BLITZ Key Stage 1 reading intervention - Wrexham

Wrexham's 'Blitz' scheme is proving effective in helping Year One pupils who are already struggling with literacy skills to catch up on their reading. The children take part in regular 20 minute Blitz sessions, in small groups, to help make sure that their skills are up to speed by the end of the year.

So what exactly is Blitz? Blitz is a literacy intervention in Key Stage 1, developed by Linda Perry of East Sussex LEA, to provide a tightly structured teaching programme aimed at helping children who are having considerable difficulty in getting started in literacy. It provides a gentle, enjoyable push-start into reading and writing for pupils who, despite having had phonics teaching in Early Years, have made little or no progress.

The programme is based on regular reading of carefully chosen books from a range of reading schemes - books which can be read in a few minutes and enjoyed for their rhyming words, illustrations, humour and story line. There are word cards and games to accompany each book. New words are introduced gradually, while familiar words are constantly revisited.

Blitz is designed to be used daily for 20 minute sessions and can be delivered by an enthusiastic classroom assistant or nursery nurse. It is very easy to use, and no special training is needed. The costs are the cost of the Blitz materials pack, and the time of a classroom assistant. In Wrexham the programme is run for half an hour at least three times a week over three terms, usually with a group of about six pupils.

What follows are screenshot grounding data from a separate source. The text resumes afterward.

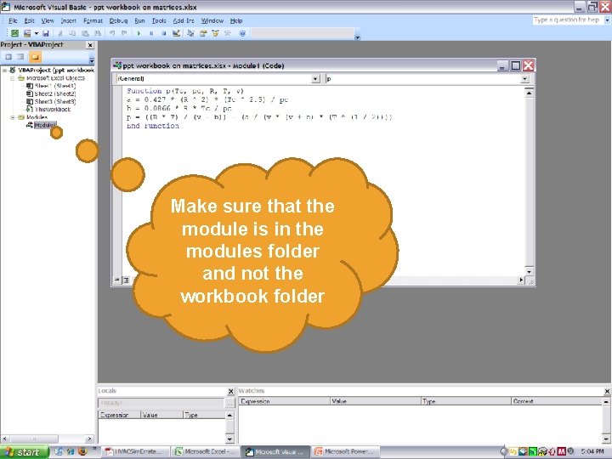Switch to Microsoft Excel taskbar button
Viewport: 612px width, 459px height.
point(204,451)
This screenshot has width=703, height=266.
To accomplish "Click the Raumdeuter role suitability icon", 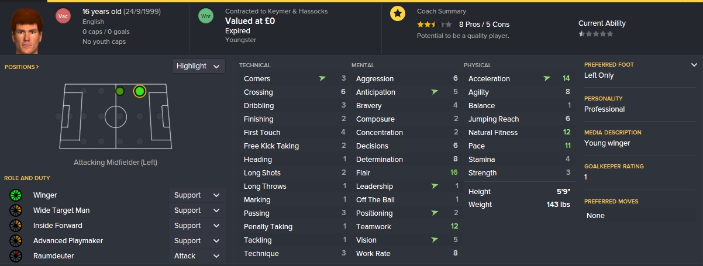I will [x=16, y=256].
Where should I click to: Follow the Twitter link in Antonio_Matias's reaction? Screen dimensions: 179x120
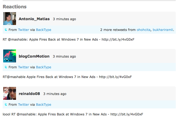24,30
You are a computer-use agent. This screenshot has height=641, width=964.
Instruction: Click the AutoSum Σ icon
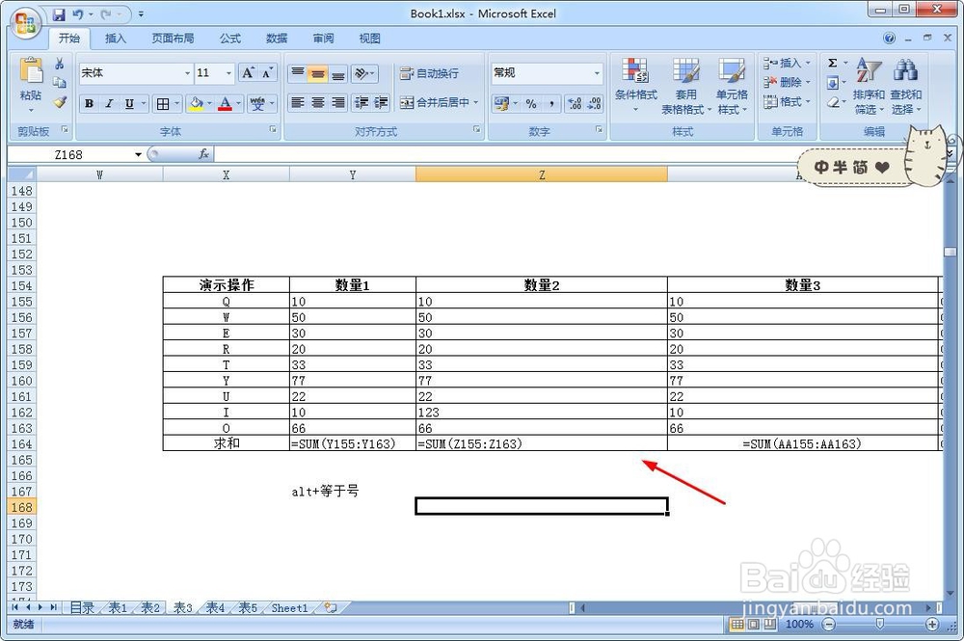tap(832, 63)
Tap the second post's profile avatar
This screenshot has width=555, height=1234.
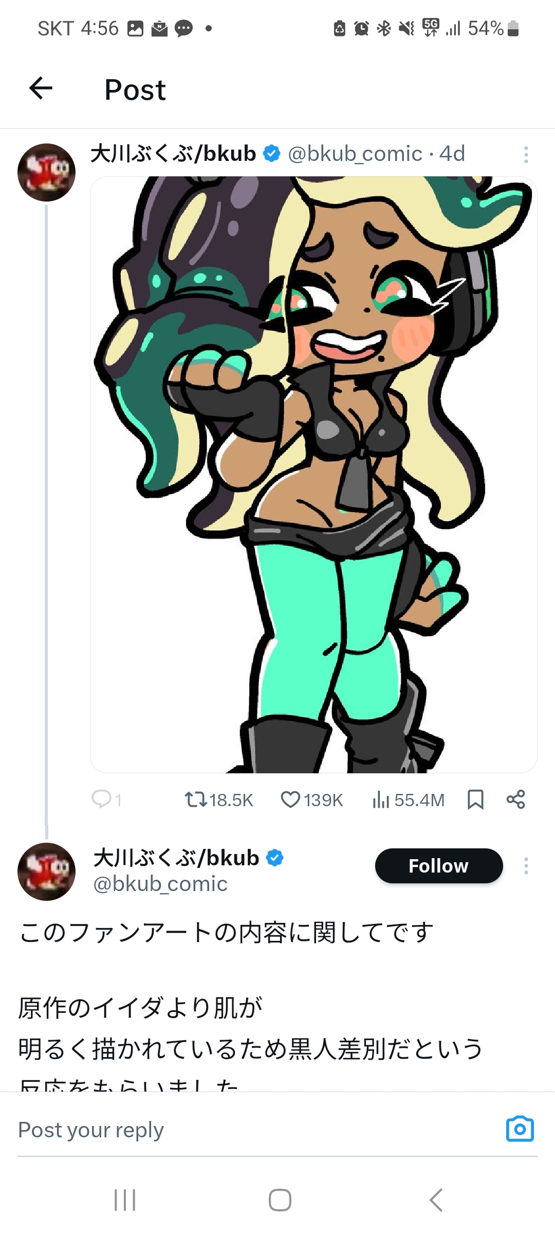(46, 872)
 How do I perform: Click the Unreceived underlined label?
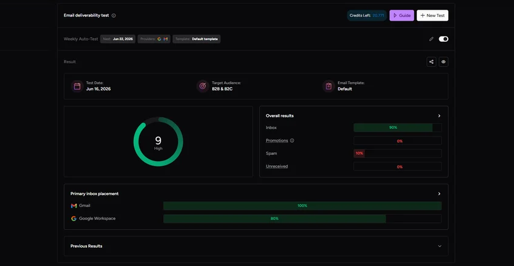pos(277,166)
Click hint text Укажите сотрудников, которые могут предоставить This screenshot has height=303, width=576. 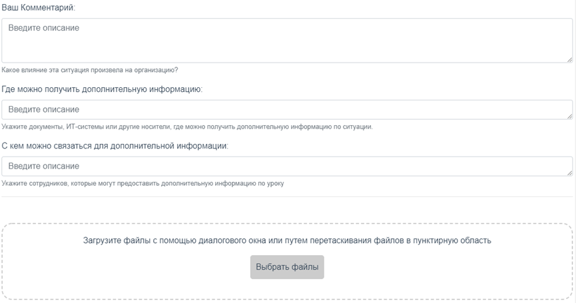coord(143,183)
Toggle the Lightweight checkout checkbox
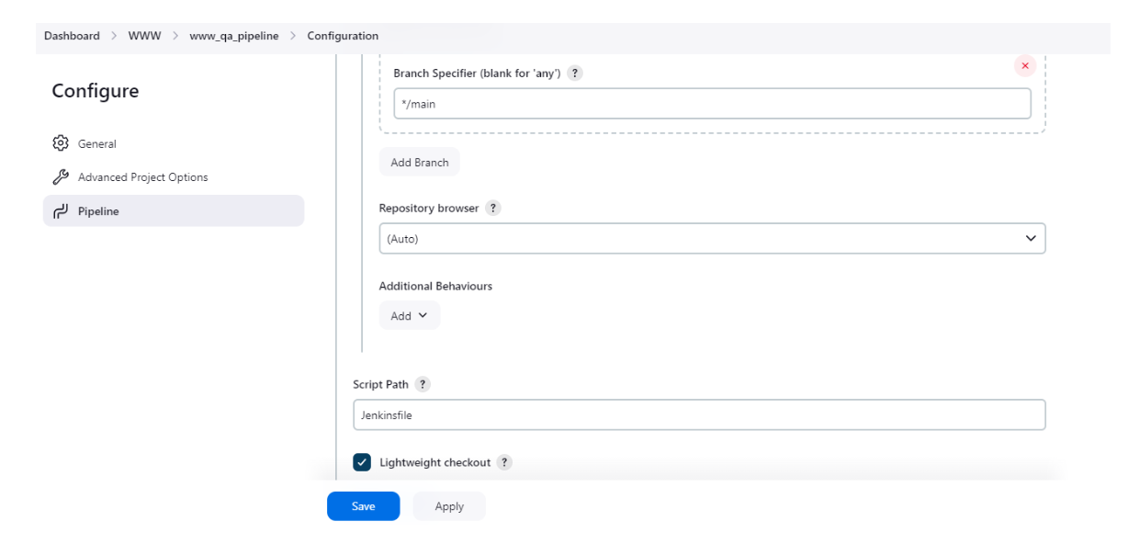Viewport: 1139px width, 544px height. [x=362, y=462]

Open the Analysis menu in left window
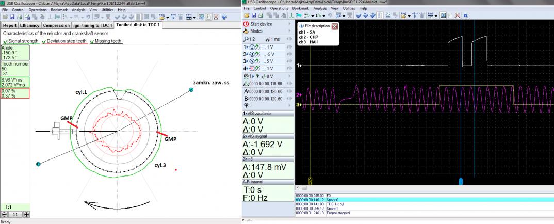[78, 9]
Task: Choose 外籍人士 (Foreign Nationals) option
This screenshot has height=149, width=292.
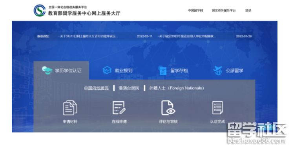Action: coord(177,88)
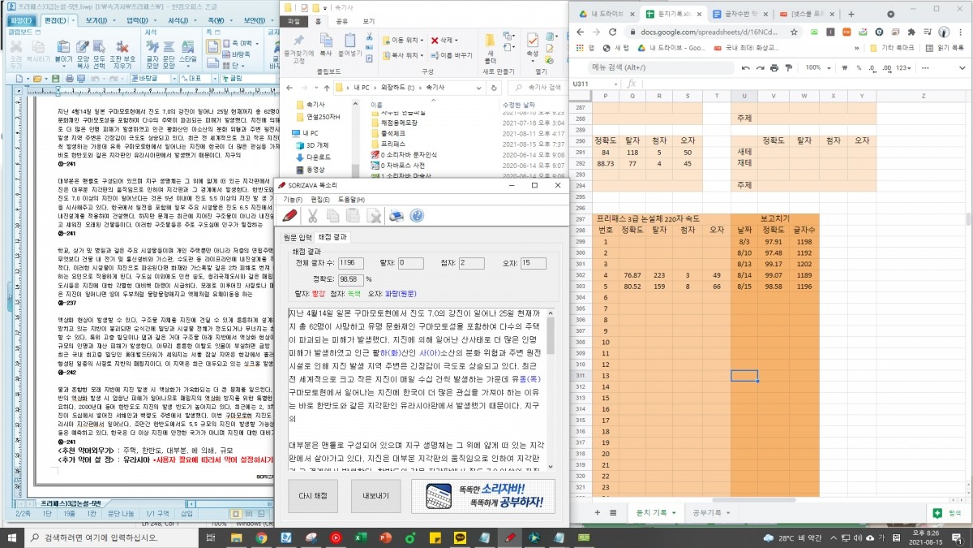Click the red pen icon in SORIZAVA toolbar
The image size is (973, 548).
click(x=289, y=215)
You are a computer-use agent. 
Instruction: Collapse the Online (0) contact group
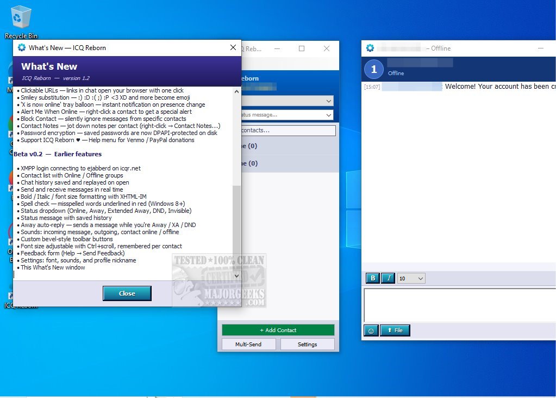click(x=290, y=146)
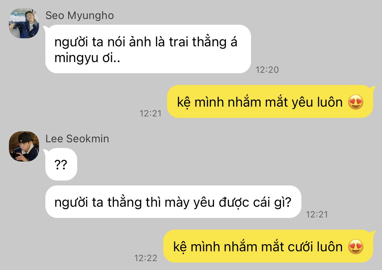Tap the sender name Lee Seokmin

pyautogui.click(x=77, y=139)
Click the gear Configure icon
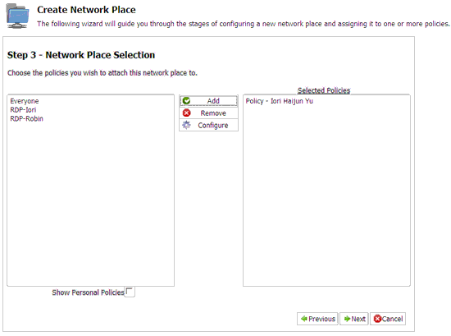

Siwan Meirion is the Basic Skills Advisory Teacher for Wrexham responsible for supporting schools in raising standards in basic skills. The Blitz scheme gets her seal of approval – because it delivers impressive results and appears to raise levels of achievement for every child involved, at a crucial early stage in learning. But it's also popular with pupils, with the teachers who deliver it and with headteachers.

As Siwan explains, there has been a Catch Up programme running for some years to support 7 year old pupils falling behind with their reading at Key Stage 2. It works well, but schools were looking for a literacy intervention at Key Stage 1 and Year One, so that pupils could be supported at an earlier stage - before they became discouraged or saw themselves as failed readers.

After trialling the Blitz programme in one primary school in 2002, Family Learning funds were used to run a Blitz pilot in three more Wrexham schools in 2003. Since then, some five or six schools have been funded each year to deliver a Blitz programme - with the support of Basic Skills Cymru's Strategic Intervention Grant. During 2007 Blitz is being funded to run in six more Wrexham schools.

Even when funding is no longer available, many schools that have participated in the Blitz programme are able to carry on using the approaches they've learned, and the materials they've acquired, using existing classroom assistants or nursery nurses.

Headteachers like the Blitz programme not only because pupils make real progress, but also because it's easy to use and the costs are manageable. They have also seen wider benefits – for example, one school has rotated the teachers in the Blitz role, so that teaching staff know how it works and can incorporate approaches into other classroom work.

Siwan particularly likes the pace and energy that Blitz provides: 'some children may have difficulties in sustaining concentration, and the fast pace, and variety of fun activities holds their attention well. It's not for special needs children, for whom other approaches may be more useful.'

The results are impressive. Siwan has evidence of pre- and post-Blitz test scores across a range of skills areas and without exception, the pupils reach significantly higher scores at the end of their Blitz experience. Some examples, using the Senter series Early Literacy Skills Screen test (a test which, like Blitz, is very easy to administer), show the following gains: one child had an entry score of 15 and at the end of the programme had a score of 82 (out of total of 112); another child with an entry score of 37/112 achieved a final score of 96/112; another moved from 51/112 to 100/112. All the children on Blitz make significant gains, regardless of their starting point.